▸ **Instructions for the task**:
Copy out the data from the line containing "You are a computer-use" to its last line, exactly. No pictures.

▸ **Records**:
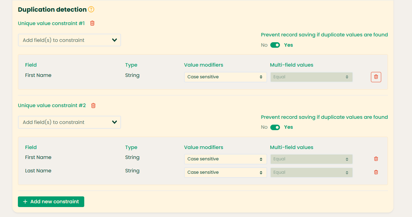Viewport: 412px width, 217px height.
Task: Click the help icon beside Duplication detection
Action: (91, 10)
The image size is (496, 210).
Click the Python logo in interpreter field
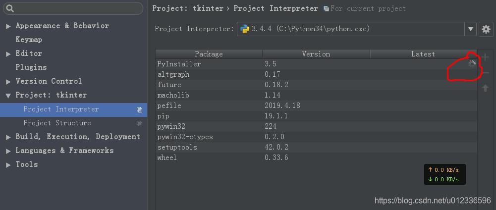click(244, 29)
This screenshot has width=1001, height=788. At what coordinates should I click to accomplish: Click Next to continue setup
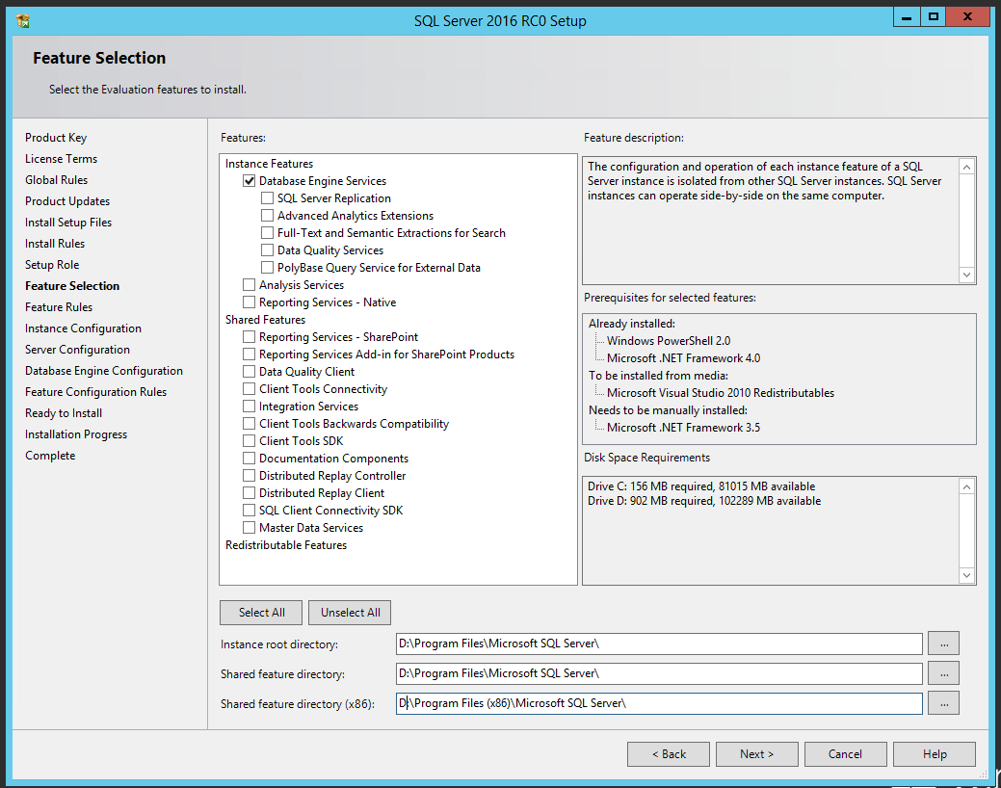click(x=756, y=753)
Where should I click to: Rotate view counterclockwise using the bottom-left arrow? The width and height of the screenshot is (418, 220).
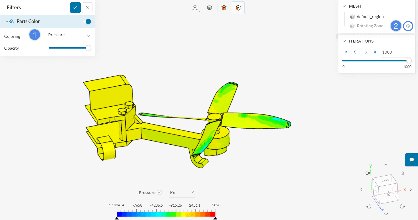[369, 206]
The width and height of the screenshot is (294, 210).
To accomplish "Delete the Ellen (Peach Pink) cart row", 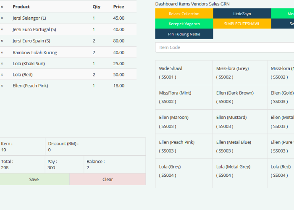I will pos(2,86).
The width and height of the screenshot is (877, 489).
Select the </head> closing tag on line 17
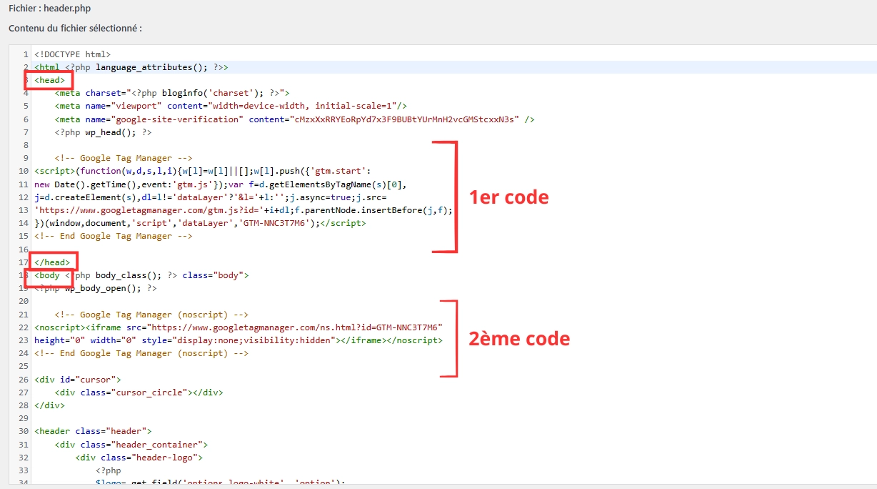tap(52, 262)
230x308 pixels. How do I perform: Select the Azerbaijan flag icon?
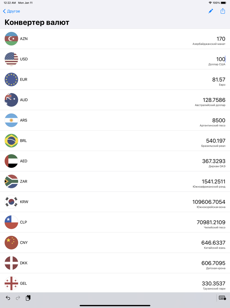click(11, 39)
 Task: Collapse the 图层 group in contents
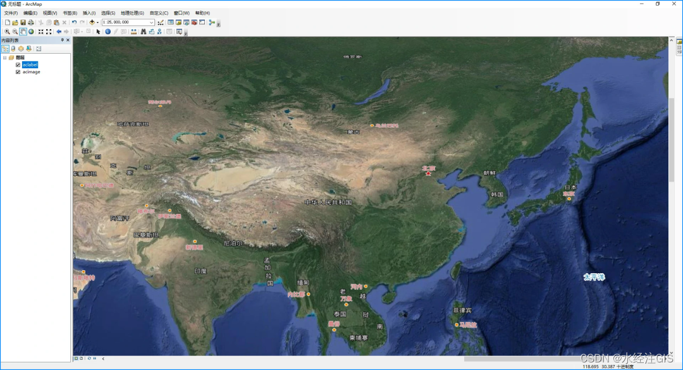[x=4, y=58]
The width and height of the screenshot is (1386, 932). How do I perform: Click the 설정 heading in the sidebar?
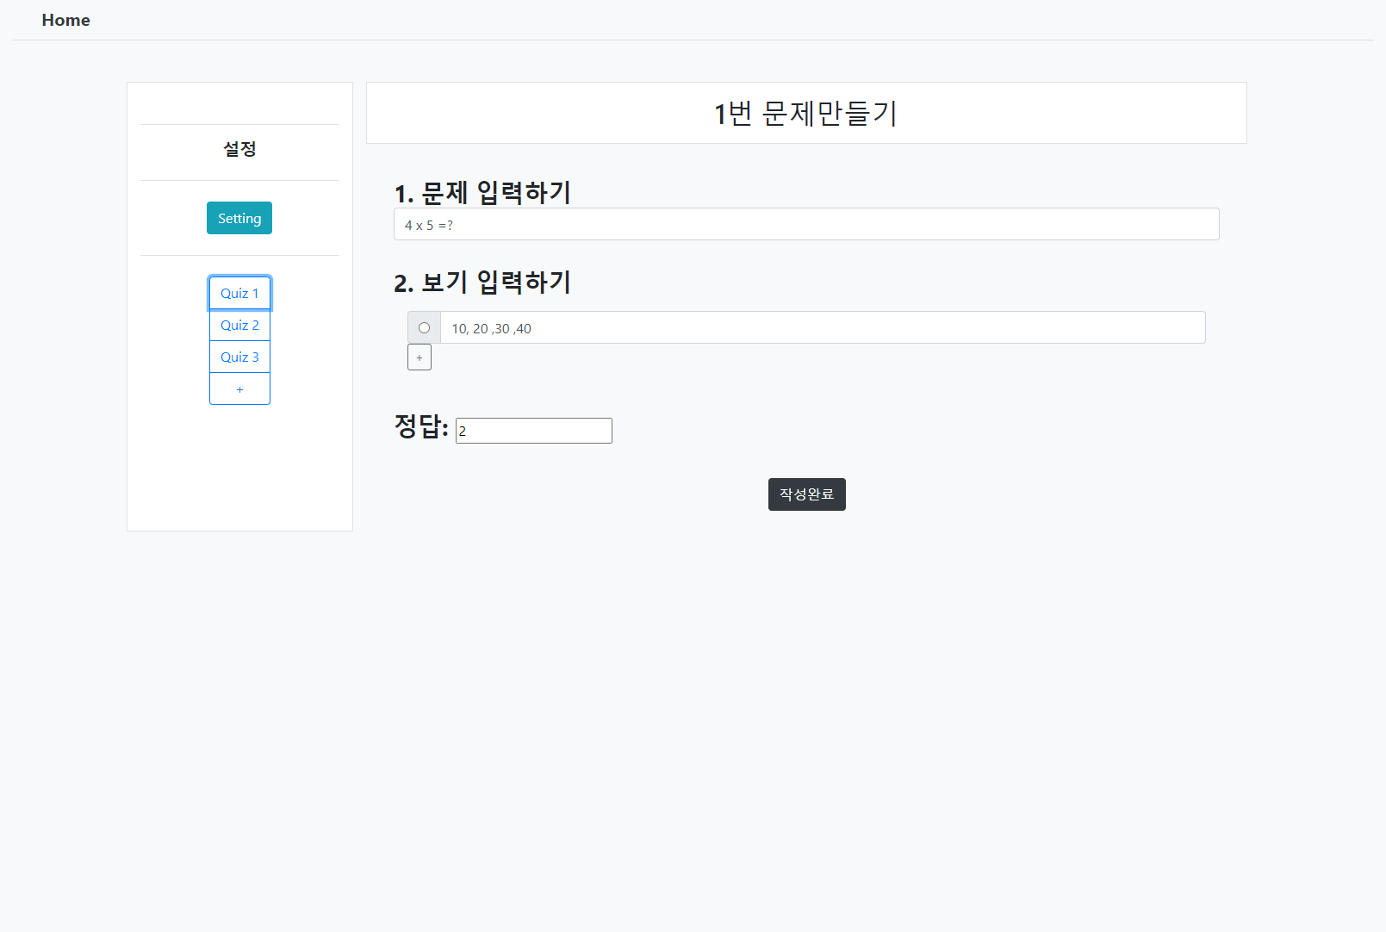239,149
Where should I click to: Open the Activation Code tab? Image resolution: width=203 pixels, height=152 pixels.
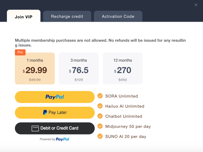118,16
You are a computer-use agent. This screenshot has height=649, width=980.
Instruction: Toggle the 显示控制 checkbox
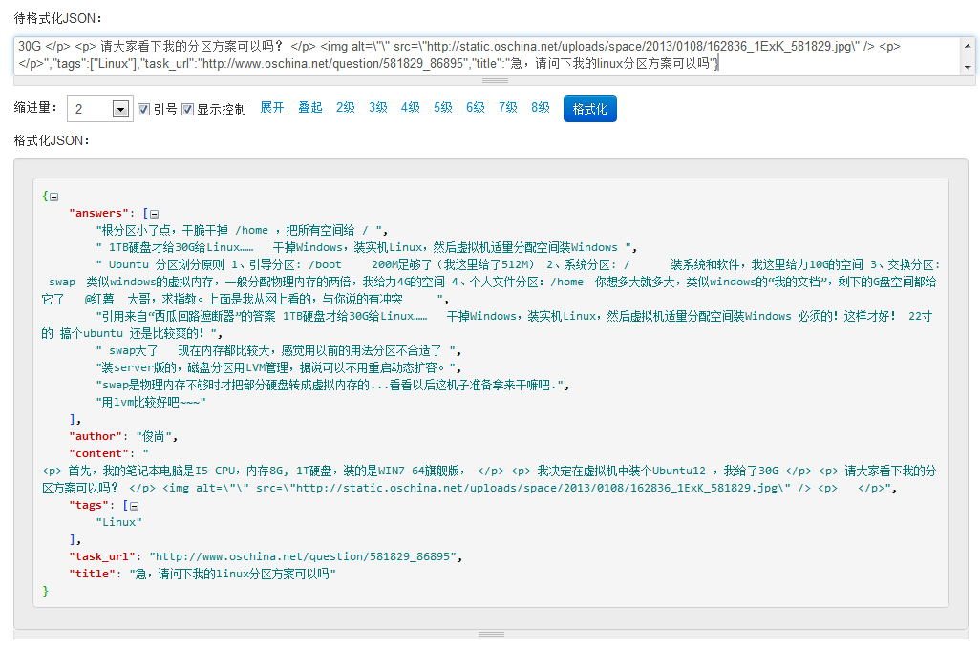[188, 109]
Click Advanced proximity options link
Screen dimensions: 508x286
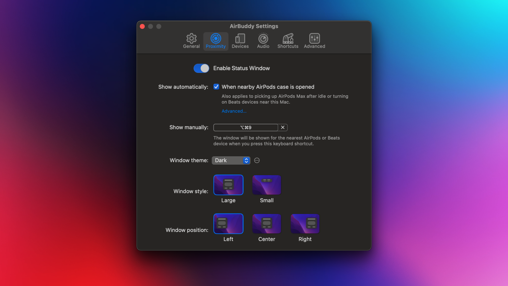(x=233, y=111)
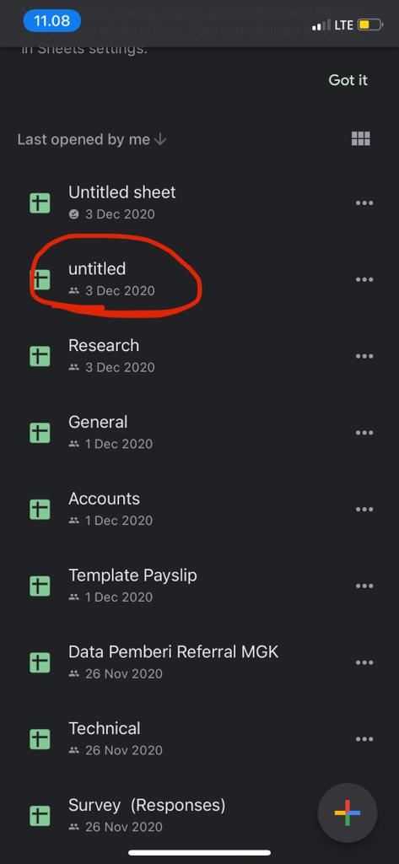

▸ **Task answer**:
You are a computer-use agent. This screenshot has height=649, width=980.
Instruction: Toggle the 显示控制 checkbox
[188, 109]
Click Advanced proximity options link
Screen dimensions: 508x286
(x=233, y=111)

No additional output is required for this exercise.